# EXERCICES
• A. Répondez à ces questions sur l'extrait consacré à la mode et au manga :
(i) Quels vêtements pullulent cet hiver ?
(ii) Dans quel film Richard Gere porte-t-il un costume Giorgio Armani ?
(iii) Quelles tenues Miuccia Prada a-t-elle imaginées pour Deunan Knute ?
• B. Prolongez l'extrait sur la mode et le manga en reprenant juste après sa dernière phrase.

Débridée, décomplexée, foisonnante, la culture manga inspire les créateurs de mode. Les kimonos futuristes, les chapeaux casques et les uniformes intergalactiques pullulent cet hiver. Une saison tout feu tout (capitaine) Flam…

Des couturiers de premier plan qui habillent des stars de cinéma, ce n’est pas vraiment nouveau. Souvenez-vous, Richard Gere paradant en costume Giorgio Armani dans American Gigolo (1980)… Par contre, une grande dame de la mode qui dessine les vêtements d’une héroïne de manga, c’est déjà nettement plus inattendu. C’est pourtant par ce biais que Miuccia Prada fait aujourd’hui ses premiers pas sur grand écran. La créatrice italienne a en effet imaginé deux tenues très fashion (un ensemble  » casual  » et une robe de soirée) pour la redoutable Deunan Knute, le personnage principal du film d’animation Appleseed ex-machina, inspiré d’un célèbre manga, qui sort en salle ce mois-ci au Japon.

# DONNÉES FOURNIES

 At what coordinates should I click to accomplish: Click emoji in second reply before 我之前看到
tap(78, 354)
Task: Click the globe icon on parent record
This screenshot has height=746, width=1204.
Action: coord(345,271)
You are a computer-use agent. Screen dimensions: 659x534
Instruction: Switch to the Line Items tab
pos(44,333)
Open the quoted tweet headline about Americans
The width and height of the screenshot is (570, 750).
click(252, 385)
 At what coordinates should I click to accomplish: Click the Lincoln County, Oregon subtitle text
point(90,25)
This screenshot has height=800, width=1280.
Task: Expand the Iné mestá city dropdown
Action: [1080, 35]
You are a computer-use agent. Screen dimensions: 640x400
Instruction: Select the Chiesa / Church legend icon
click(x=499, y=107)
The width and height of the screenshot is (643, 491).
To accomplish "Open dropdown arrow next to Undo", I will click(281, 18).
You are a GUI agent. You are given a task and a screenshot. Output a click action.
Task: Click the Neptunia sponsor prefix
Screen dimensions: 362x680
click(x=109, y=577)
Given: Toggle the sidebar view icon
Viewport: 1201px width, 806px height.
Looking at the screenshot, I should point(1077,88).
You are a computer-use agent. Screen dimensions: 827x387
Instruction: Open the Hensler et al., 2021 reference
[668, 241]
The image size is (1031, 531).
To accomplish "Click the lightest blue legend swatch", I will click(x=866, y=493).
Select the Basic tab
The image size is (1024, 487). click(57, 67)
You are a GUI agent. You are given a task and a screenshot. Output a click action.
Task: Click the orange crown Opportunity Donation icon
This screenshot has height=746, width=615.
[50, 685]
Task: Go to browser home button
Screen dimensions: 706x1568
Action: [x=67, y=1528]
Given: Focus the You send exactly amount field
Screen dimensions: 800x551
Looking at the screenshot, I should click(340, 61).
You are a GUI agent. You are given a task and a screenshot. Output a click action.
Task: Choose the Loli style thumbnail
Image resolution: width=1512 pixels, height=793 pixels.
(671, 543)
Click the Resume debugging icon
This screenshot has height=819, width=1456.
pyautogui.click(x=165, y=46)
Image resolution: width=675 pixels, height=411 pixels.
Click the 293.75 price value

# RÉPONSES
• A.
(i) Les kimonos futuristes, les chapeaux casques et les uniformes intergalactiques.
(ii) Dans American Gigolo (1980).
(iii) Un ensemble « casual » et une robe de soirée.

• B.
Prada au pays des mangas, voilà qui sonne très chic. Et qui confirme l’attrait que cette sous-culture ultrapopulaire au pays du Soleil-Levant exerce sur les créateurs de mode. Cet hiver, on devrait ainsi voir défiler dans nos villes des silhouettes guerrières aux lignes corsetées et graphiques tout droit sorties de cet univers débridé.

Mêlant avec espièglerie tradition (à travers l’imagerie du kimono) et modernité (pour le côté avant-gardiste), la  » mangattitude  » (ré)concilie les extrêmes. Et se joue des frontières habituelles. Ainsi, le look  » kawai  » ( » mignon « ) des soubrettes côtoie l’attirail kitsch des guerriers aux superpouvoirs dans la vaste galaxie manga. Signe des temps, certains, comme Gareth Pugh, Maison Martin Margiela ou Jeremy Scott, ont placé l’ensemble de leur collection sous le signe d’un rétrofuturisme ludique aux accents japonisants. Le premier à coups de geishas mutantes enrobées de lignes et de matières synthétiques, le deuxième avec un éventail d’uniformes affûtés aux incrustations fluo pour une armée intergalactique, le troisième en alignant des personnages de science-fiction très fifties.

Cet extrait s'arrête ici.